デジタル人材の育成

未踏IT人材発掘・育成事業(本体):2009年度下期採択プロジェクト概要(関場PJ)

1.担当プロジェクトマネージャー

加藤 和彦(筑波大学 大学院システム情報工学研究科 教授)

2.採択者氏名

  • チーフクリエータ
    関場 治朗(株式会社ウニークス 代表取締役CTO)

  • コクリエータ
    なし

3.未踏プロジェクト管理組織

  • 株式会社オープンテクノロジーズ

4.採択金額

  • 6,000,000円

5.テーマ名

  • 省資源ホスティングのためのコンテナ最小化技術の開発

6.関連Webサイト

  • なし

7.申請テーマ概要

本提案は、仮想サーバ1台あたりの計算機資源の占有量を抑えるための省資源ホスティング技術に関するものである。

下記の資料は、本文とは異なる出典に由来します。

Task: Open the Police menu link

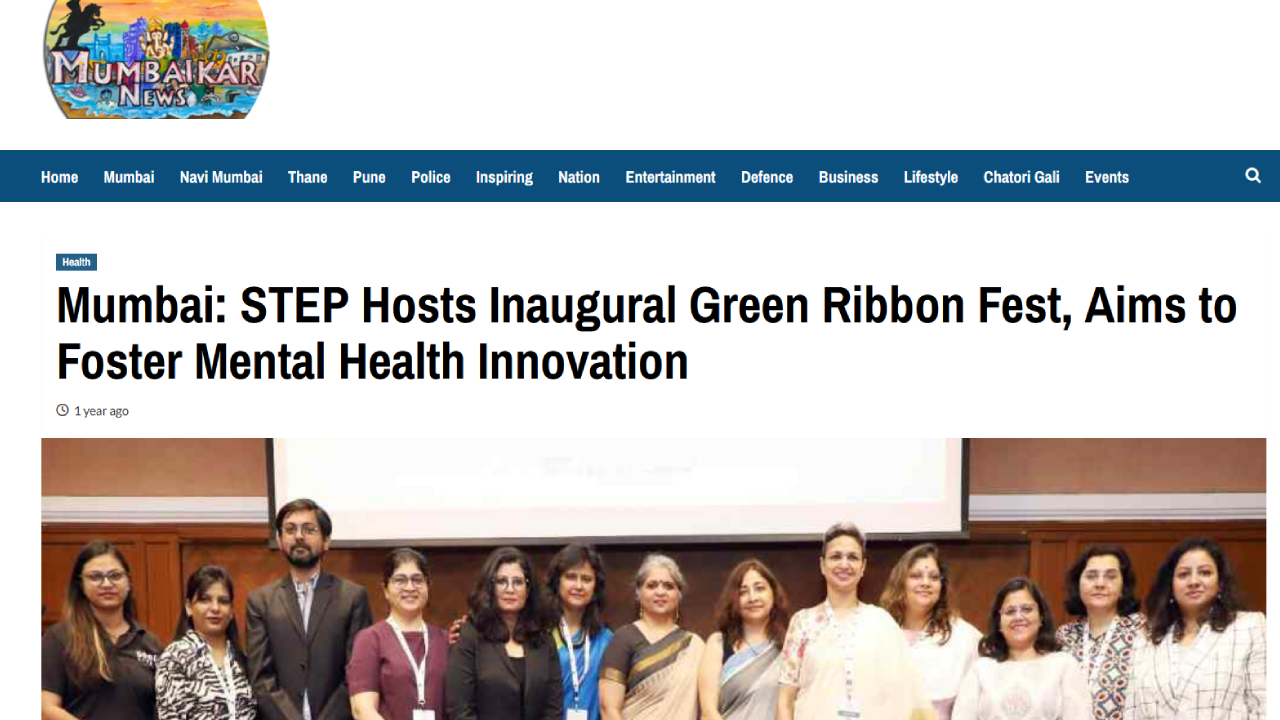Action: coord(431,177)
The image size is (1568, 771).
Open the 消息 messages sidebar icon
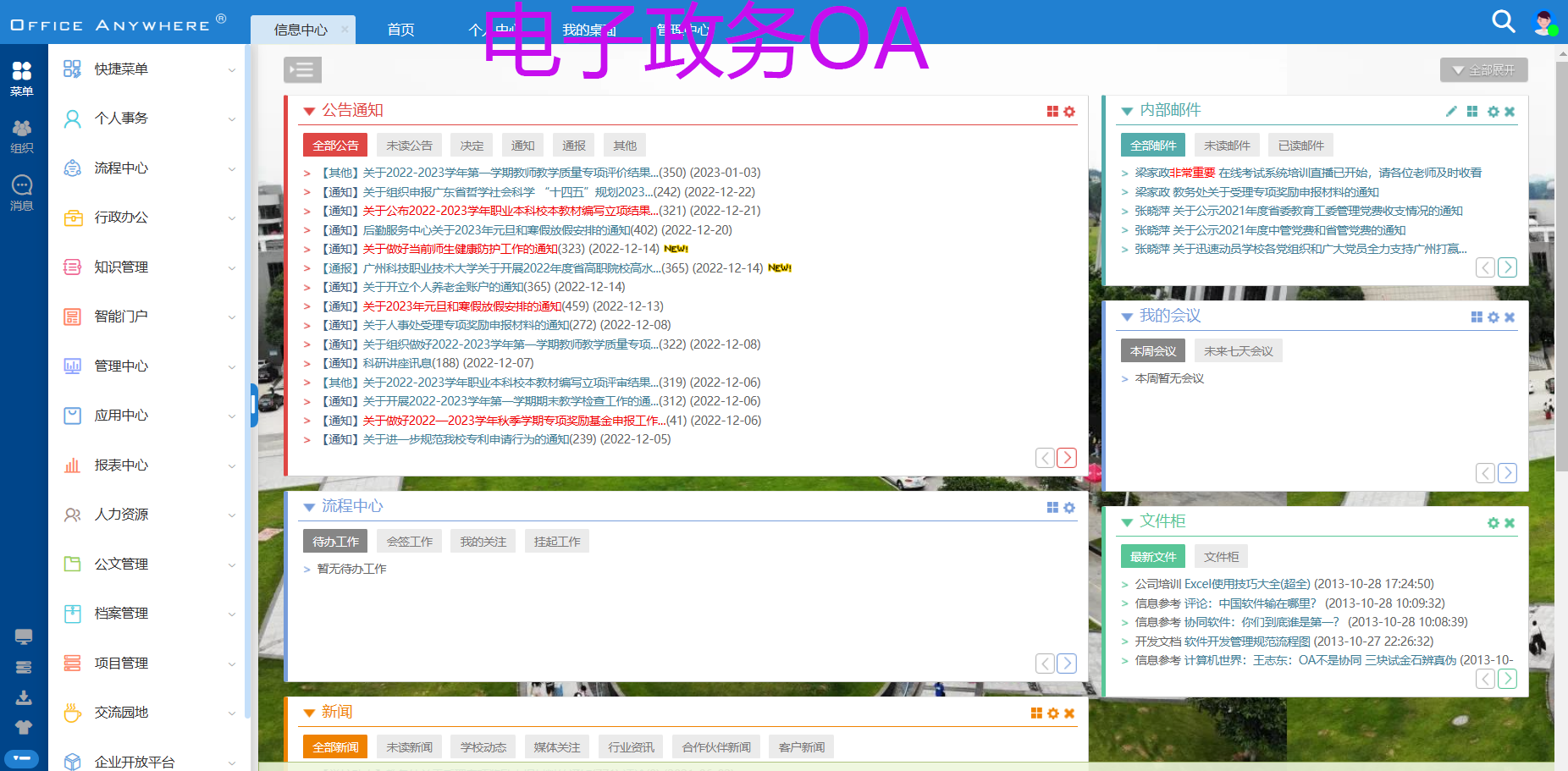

省資源ホスティングには、ハードウェア仮想化のVM(Virtual Machine)や、OS(Operating System)仮想化のVPS(Virtual Private Server)に対して、より小さな仮想化単位であるコンテナの利用が有効である。現在コンテナを利用したホスティング技術は、SunのSolarisなど商用OSに実装されている。

ここで仮想サーバを、サービスを提供するものとみなすと、その実行段階を少なくとも3つに分類できる。サービスの開発ステージ、テストステージ、運用ステージである。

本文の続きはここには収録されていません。